How to utilize webgpu (is nodes the best option?)

I was reviewing the examples for the webgpu renderer, now that chrome put out their news about releasing support for webgpu. It seems that most of the examples I saw make use of nodes. As someone used to making custom shader materials via GLSL how can I do something similar with the WebGPU renderer? I would also like to make use of compute shaders, as currently I just use a rendertarget swap for that in the webgl renderer for that kind of thing.

I would appreciate any guidance here for migration and how to think about this to get the benefits of webgpu, thank you!

2 Likes

When developing WebGPURenderer, the project used the opportunity to develop a new node-based material system. This system will make developing custom materials easier and more elegant since the current approach based on ShaderMaterial and RawShaderMaterial has many issues (e.g. using built-in shader chunks is complicated and fragile, there is no tree-shaking support for the internal shader lib, even for simple effects you have to write GLSL).

The new workflow will be similar to node-based systems that you know from other engines or 3D modeling tools. There will be a node editor that you can use to author custom materials, there will be full serialization/deserialization support and node definitions can be executed in potentially any native 3D backend (WebGPU, WebGL or something different in the future).

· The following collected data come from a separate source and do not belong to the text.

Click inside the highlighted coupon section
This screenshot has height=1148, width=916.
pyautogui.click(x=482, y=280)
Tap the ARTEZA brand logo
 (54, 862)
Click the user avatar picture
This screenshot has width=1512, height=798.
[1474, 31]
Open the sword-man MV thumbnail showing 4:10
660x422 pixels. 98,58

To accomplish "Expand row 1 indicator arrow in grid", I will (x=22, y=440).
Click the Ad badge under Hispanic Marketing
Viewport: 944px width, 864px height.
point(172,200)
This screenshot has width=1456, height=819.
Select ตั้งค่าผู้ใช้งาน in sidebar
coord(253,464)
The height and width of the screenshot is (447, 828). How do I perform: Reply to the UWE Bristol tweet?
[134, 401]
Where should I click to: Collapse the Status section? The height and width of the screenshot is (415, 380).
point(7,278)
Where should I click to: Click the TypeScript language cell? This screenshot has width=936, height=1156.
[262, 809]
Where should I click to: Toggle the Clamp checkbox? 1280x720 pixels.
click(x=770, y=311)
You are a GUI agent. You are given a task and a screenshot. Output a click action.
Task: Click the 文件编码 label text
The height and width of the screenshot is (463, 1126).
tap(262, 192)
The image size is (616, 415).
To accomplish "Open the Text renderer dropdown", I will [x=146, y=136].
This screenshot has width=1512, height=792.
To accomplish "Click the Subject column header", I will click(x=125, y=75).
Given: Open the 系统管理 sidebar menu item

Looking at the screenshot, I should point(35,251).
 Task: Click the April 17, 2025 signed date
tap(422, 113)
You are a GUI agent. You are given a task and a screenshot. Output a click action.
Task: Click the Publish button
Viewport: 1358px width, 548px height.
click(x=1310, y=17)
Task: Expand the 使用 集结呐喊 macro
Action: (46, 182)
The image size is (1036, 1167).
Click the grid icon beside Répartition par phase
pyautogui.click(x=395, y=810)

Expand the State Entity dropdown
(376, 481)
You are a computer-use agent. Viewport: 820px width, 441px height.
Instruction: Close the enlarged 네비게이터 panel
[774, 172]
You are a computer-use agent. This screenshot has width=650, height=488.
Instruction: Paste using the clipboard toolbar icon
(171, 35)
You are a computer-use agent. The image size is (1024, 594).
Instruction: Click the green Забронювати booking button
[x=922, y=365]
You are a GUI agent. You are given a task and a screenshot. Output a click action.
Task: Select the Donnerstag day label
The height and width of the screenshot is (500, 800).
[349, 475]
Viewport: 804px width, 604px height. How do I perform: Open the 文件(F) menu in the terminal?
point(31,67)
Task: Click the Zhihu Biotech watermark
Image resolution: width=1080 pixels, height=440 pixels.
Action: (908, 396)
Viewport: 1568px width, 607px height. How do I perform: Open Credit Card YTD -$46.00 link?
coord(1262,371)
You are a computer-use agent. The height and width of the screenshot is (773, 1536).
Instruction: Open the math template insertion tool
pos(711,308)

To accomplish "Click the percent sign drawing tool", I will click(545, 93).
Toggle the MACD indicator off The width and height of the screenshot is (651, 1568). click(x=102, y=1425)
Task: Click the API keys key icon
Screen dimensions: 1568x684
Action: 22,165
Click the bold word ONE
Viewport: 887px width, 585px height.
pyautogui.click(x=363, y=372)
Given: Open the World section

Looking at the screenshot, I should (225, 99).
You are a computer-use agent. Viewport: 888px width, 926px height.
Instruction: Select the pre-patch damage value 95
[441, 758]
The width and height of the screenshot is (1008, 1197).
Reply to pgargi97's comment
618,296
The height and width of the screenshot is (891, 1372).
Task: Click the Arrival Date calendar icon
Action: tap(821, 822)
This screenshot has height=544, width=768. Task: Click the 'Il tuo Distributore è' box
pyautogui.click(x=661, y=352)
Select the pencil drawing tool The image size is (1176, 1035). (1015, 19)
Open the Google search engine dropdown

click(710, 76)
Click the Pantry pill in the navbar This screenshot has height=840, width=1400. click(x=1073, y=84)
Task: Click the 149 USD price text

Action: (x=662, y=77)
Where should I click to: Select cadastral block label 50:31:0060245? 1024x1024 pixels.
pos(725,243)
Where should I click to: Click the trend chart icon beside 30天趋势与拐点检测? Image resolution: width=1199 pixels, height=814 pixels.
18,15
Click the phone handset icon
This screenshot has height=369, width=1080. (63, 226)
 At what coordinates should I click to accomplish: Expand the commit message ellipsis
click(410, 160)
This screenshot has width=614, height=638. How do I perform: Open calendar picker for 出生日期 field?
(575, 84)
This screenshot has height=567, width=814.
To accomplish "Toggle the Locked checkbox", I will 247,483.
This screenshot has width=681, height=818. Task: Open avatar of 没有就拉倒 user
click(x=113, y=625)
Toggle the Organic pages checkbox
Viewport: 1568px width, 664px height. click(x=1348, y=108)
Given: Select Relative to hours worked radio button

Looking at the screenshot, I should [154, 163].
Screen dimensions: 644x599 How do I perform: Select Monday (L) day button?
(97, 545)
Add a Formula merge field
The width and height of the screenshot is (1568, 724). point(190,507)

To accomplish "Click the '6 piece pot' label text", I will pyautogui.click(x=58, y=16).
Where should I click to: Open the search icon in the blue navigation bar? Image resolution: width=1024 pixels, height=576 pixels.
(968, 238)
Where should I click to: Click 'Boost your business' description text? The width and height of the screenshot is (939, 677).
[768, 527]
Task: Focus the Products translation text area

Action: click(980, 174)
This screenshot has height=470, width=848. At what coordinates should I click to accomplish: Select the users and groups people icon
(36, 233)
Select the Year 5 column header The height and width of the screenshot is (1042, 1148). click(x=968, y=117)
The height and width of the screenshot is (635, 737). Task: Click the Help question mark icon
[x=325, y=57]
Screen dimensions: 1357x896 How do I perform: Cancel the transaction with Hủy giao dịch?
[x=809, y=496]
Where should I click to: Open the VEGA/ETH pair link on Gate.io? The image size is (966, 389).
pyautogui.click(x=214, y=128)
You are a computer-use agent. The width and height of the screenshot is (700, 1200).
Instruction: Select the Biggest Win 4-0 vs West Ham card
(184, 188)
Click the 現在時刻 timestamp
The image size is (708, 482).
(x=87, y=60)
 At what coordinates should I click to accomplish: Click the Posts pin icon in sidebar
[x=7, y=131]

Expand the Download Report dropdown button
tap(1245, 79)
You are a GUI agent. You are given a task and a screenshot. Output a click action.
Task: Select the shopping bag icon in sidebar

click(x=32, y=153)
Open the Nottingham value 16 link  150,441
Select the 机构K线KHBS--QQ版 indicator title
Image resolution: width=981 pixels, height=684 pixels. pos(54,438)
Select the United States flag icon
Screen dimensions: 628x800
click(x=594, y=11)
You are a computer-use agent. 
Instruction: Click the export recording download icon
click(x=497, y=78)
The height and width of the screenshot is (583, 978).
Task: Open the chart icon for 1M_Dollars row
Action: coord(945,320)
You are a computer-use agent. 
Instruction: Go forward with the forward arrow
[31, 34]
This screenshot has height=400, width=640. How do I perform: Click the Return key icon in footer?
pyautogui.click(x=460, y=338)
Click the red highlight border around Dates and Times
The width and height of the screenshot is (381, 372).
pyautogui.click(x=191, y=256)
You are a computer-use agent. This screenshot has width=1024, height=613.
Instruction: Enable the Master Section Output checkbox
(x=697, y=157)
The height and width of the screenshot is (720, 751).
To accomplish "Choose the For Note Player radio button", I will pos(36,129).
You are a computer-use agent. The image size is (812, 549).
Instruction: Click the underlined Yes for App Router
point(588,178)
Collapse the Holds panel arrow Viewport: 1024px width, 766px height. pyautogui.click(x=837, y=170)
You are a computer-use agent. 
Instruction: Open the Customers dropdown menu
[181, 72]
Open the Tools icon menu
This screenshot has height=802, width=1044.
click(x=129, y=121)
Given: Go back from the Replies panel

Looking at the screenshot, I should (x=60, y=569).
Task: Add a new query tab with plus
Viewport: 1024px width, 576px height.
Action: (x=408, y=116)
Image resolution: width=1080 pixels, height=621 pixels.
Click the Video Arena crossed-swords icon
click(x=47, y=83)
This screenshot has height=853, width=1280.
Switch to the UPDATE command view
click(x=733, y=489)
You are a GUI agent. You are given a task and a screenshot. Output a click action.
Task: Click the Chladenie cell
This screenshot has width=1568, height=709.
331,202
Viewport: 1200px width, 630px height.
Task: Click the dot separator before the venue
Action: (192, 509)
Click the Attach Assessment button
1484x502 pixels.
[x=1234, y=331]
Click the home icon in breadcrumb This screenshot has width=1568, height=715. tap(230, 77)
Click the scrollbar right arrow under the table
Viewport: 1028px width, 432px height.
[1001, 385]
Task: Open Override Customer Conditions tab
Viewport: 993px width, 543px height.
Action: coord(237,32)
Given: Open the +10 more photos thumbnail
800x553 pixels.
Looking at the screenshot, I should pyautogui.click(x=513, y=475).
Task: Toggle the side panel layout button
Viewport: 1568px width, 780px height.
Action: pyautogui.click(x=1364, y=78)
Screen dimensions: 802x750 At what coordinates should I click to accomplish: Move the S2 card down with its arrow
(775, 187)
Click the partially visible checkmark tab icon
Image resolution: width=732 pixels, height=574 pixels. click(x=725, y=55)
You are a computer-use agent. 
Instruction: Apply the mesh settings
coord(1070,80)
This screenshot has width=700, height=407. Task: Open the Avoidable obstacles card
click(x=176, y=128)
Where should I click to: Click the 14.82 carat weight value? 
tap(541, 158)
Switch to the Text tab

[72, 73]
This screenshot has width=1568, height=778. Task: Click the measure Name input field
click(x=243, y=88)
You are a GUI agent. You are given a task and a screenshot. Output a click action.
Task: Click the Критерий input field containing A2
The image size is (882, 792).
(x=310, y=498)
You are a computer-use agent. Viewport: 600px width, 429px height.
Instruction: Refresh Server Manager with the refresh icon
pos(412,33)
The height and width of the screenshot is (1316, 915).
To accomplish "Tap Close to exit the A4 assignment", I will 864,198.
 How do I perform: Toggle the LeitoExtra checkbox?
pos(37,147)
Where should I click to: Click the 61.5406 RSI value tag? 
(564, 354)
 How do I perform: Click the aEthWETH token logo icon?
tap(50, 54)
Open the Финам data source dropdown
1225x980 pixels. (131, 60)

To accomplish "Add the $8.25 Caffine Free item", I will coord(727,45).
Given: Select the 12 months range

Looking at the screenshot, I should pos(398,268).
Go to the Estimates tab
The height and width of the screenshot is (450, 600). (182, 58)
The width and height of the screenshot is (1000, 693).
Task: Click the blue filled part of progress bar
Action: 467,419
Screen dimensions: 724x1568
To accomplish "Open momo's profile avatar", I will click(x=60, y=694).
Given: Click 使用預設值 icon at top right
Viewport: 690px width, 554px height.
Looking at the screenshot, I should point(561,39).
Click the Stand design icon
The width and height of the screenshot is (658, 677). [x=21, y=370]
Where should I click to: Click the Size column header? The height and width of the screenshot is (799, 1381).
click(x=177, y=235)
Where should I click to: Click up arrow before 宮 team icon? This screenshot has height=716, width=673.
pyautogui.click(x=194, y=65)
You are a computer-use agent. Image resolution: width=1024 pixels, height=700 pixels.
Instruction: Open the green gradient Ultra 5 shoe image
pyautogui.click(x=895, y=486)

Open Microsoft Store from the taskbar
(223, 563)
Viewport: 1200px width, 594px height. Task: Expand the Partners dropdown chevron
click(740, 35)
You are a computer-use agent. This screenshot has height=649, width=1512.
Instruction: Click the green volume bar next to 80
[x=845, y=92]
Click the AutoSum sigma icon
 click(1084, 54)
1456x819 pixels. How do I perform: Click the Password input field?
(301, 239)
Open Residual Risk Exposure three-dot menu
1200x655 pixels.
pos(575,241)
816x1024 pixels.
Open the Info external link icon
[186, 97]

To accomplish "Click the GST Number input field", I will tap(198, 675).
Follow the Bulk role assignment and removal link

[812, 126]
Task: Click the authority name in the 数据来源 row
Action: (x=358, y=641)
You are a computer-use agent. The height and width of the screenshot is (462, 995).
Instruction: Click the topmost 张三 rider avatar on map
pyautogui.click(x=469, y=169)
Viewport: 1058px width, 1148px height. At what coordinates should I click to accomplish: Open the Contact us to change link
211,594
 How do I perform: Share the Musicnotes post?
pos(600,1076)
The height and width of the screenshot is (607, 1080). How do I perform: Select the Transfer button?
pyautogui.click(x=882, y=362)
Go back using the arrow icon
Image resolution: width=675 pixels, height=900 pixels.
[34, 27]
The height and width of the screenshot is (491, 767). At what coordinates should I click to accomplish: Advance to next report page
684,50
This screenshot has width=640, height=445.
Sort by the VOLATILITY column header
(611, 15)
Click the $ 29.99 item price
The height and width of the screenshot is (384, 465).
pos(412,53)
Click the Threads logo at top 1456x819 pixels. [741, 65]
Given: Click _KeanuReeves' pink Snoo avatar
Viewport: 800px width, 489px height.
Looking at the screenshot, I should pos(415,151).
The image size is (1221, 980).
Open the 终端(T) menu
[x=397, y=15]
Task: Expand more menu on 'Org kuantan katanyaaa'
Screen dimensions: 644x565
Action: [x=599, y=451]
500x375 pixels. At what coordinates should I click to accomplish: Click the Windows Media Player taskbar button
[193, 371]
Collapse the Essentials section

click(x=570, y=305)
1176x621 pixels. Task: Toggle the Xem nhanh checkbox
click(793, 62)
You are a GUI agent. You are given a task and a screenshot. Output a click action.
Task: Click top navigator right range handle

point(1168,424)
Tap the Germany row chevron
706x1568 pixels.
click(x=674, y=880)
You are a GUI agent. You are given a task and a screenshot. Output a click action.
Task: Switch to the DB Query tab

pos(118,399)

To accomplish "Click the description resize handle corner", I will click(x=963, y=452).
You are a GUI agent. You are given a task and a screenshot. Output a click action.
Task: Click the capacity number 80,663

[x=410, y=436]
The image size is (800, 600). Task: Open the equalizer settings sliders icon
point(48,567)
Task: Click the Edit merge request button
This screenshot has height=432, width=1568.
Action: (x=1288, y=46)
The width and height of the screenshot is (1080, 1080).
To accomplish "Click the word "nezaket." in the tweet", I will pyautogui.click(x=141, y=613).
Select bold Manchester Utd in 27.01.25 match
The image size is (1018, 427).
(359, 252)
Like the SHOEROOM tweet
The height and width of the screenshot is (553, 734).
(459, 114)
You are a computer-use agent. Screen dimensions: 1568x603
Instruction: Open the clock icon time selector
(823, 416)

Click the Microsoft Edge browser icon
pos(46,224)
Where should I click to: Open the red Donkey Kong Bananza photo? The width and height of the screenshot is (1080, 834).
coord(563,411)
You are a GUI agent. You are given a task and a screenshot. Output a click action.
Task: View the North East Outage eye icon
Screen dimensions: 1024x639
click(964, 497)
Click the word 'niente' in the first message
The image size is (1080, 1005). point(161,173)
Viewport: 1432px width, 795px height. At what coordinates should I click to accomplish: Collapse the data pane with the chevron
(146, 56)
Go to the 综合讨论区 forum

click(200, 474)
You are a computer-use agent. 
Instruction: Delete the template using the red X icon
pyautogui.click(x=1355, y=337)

So the usual workflow would be to start with a built-in node material and then customize certain inputs (like the color input) with a custom node composition. You can see this workflow is basically every WebGPU example. The idea is to avoid to write shader code whenever possible so things like onBeforeCompile() or the knowledge of the internal shader library are not required anymore.

However, that does not mean the material system takes away the ability to write custom shaders. If you want to develop customized materials with plain WGSL (for whatever reasons), that will be possible. Next to this there will also be TSL (three.js shading language) which allows you to develop platform independent shader code with a more level approach compared to pure node compositions. Both approaches will be part of the node material system.

The example is not complete yet but webgpu_materials gives you an overview about what is already possible now. More examples and documentation are planned for the future.

webgpu_compute demonstrates the current compute shader features. This will be ideal for all GPGPU related tasks that were previously implemented with custom render target pipelines or GPUComputationRenderer.